Table IV: Comparison between Calligonum polygonoides methanolic extract and ascorbic acid scavenging activity for ABTS free radicals

Concentration (in µg/mL) % COME scavenging % Ascorbic acid scavenging
50 62.7 ± 0.1 78.3 ± 0.0
100 68.3 ± 0.1 82.3 ± 0.1
150 74.3 ± 0.2 87.6 ± 0.2
200 79.3 ± 0.1 89.6 ± 0.1
250 81.9 ± 0.0 81.6 ± 0.0
500 83.1 ± 0.1 94.5 ± 0.1

Superoxide radical are the reactive oxygen species (ROS), cause very harmful and toxic effects to cellular components, as well as contributing in many fetal diseases. The Figure 1 shows scavenging of the various fractions of C. polygonoides methanolic extract possessed the most potent superoxide radical scavenging activity (56.4 ± 3.2 μg/mL) showed the scavenging effect near to standard compounds.

Figure 1: O2 free radical scavenging of Calligonum polygonoides extract and ascorbic acid


Our results shows some similarities with the investigation of Hogerman et al. (1998) reported that the medicinal plants have highly scavenge the free radicals. The antioxidants potential of methanolic extract of this plant could be due to the presence of phenolic and polyphenolic compounds in this medicinal plant which reduce the free radicals which cause the oxidative stress. The results obtained by Kilaniet al. (2008) also support the results obtained from our experiments.

In our present study, the antifungal activity of C. polygonoides result shows that the antifungal strain are inhibited by these samples. Due to the presence of phenolic compounds in medicinal plants, showed the antimicrobial activity or antifungal activity Baydar et al. (2004) and the antifungal activity of the medicinal plants are also due to the presence of bioactive compounds saponines (Mothan et al., 2007).

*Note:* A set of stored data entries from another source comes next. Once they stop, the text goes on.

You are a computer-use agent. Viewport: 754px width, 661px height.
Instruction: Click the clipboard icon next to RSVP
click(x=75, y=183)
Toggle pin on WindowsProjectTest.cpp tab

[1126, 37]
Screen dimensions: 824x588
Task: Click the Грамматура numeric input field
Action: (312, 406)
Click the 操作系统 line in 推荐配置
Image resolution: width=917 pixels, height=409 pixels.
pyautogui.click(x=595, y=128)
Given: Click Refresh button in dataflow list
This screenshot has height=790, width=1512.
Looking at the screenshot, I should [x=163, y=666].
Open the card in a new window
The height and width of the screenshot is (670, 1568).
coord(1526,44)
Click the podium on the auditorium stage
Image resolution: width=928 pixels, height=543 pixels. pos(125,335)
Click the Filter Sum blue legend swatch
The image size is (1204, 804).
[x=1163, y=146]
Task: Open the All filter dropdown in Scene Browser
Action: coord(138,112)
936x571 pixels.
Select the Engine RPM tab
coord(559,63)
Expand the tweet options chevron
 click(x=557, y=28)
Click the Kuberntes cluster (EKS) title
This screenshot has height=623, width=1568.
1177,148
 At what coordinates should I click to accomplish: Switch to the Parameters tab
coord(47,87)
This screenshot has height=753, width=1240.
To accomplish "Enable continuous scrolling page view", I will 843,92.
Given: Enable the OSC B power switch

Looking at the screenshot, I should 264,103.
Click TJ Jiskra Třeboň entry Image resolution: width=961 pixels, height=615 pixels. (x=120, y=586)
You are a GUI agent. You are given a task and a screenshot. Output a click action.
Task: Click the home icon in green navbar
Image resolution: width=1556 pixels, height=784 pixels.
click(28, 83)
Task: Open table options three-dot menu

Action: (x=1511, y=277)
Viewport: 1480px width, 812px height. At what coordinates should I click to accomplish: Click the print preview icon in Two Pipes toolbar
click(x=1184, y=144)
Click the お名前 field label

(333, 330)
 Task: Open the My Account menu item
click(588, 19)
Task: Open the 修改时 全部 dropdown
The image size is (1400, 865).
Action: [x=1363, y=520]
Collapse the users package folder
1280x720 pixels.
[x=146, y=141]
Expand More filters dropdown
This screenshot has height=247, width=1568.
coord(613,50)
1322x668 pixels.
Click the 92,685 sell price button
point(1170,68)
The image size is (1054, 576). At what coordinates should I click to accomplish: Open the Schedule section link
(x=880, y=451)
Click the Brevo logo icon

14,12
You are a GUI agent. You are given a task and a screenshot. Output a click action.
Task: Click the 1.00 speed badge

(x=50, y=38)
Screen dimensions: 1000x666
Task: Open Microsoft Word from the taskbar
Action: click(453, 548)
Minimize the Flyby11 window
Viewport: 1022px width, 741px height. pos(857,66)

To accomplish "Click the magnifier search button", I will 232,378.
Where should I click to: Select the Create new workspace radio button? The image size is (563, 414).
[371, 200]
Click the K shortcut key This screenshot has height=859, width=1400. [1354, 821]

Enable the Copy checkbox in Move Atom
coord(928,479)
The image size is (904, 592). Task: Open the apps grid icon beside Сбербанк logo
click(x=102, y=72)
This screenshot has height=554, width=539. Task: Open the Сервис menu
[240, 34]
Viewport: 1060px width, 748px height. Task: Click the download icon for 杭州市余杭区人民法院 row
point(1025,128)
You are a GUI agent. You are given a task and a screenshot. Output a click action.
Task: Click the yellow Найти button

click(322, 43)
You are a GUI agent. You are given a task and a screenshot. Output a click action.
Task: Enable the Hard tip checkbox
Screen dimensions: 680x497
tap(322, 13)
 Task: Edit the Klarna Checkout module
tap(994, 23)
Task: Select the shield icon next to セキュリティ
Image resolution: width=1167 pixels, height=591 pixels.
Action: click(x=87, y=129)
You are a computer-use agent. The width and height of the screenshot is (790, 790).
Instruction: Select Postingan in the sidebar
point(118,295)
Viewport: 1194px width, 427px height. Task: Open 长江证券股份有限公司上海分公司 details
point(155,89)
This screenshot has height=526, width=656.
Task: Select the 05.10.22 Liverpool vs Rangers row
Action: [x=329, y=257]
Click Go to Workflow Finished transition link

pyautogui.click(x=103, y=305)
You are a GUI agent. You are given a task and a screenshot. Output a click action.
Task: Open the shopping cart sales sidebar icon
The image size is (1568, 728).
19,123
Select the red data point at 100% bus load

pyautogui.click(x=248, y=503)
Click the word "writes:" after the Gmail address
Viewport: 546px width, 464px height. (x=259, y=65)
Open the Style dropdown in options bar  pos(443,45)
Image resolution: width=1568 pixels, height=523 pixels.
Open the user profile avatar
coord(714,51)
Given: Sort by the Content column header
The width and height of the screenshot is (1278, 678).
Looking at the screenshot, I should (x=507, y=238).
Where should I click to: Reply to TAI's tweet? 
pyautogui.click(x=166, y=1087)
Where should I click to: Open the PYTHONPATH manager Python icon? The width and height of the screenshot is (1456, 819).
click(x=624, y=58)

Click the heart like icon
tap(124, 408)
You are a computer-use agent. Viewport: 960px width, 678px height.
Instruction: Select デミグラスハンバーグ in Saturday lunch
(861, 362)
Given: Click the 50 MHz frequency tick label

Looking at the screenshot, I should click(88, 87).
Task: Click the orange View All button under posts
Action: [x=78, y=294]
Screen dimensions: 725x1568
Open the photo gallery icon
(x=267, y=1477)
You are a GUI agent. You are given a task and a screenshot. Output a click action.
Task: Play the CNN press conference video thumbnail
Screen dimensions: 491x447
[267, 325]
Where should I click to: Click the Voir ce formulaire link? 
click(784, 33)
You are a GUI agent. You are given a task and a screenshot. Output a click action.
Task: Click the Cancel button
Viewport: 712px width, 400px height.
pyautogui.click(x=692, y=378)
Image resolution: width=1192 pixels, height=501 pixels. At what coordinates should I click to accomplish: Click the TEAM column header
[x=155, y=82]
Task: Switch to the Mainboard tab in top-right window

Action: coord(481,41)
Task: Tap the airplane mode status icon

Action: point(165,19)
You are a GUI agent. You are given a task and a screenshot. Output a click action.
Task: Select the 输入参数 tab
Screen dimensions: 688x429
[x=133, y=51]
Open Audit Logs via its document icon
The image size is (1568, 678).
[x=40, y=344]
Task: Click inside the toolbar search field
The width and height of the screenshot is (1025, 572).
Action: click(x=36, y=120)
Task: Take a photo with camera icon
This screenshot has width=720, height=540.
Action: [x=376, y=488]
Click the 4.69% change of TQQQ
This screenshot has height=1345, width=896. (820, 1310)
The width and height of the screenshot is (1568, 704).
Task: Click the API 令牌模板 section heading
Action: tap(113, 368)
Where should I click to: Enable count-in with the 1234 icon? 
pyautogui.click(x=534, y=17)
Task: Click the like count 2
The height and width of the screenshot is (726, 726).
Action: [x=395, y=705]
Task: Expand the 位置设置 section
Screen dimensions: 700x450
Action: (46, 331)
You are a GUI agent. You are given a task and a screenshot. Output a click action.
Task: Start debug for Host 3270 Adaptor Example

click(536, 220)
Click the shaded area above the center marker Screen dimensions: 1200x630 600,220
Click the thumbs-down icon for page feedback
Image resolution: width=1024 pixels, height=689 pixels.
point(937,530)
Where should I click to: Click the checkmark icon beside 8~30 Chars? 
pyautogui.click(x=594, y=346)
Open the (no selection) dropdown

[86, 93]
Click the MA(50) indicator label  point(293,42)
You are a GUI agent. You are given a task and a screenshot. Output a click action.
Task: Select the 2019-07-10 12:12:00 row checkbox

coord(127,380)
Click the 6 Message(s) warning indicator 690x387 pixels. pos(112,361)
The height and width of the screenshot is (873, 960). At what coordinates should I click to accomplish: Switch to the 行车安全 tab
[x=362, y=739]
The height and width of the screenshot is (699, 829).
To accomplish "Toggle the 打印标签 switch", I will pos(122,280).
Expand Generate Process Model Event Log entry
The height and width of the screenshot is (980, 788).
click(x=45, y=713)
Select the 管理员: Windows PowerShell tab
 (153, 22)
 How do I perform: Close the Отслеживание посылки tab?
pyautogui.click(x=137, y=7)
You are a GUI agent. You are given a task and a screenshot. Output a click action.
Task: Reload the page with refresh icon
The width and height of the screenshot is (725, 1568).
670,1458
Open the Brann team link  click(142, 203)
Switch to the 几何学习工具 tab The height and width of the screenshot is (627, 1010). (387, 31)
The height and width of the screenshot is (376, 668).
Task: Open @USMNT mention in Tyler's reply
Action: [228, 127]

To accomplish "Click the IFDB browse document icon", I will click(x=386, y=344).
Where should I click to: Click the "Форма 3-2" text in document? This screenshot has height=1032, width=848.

The cytotoxic activity of the plant extract provides information about the anticancer and antitumor potential of C. polygonoides. Cytotoxic effect of the methanolic extract of C. polygonoides was determined by using brine shrimps lethality test. The order of the cytotoxicity was 1,000>500>250>100>50 µg/mL. The result showed that the brine shrimps survival is inversely proportional to the methnolic extract of the C. polygonoides plant. It was reported that methanolic fraction of Arceuthobium oxycedri showed 100% cytotoxicity at high dose for brine shrimps which are related to the present result. 


This study supports the traditional usage of the studied plant and suggests that methanolic extract possess some bioactive constituents with antimicrobial and as well as anticancer disease caused by the pathogens.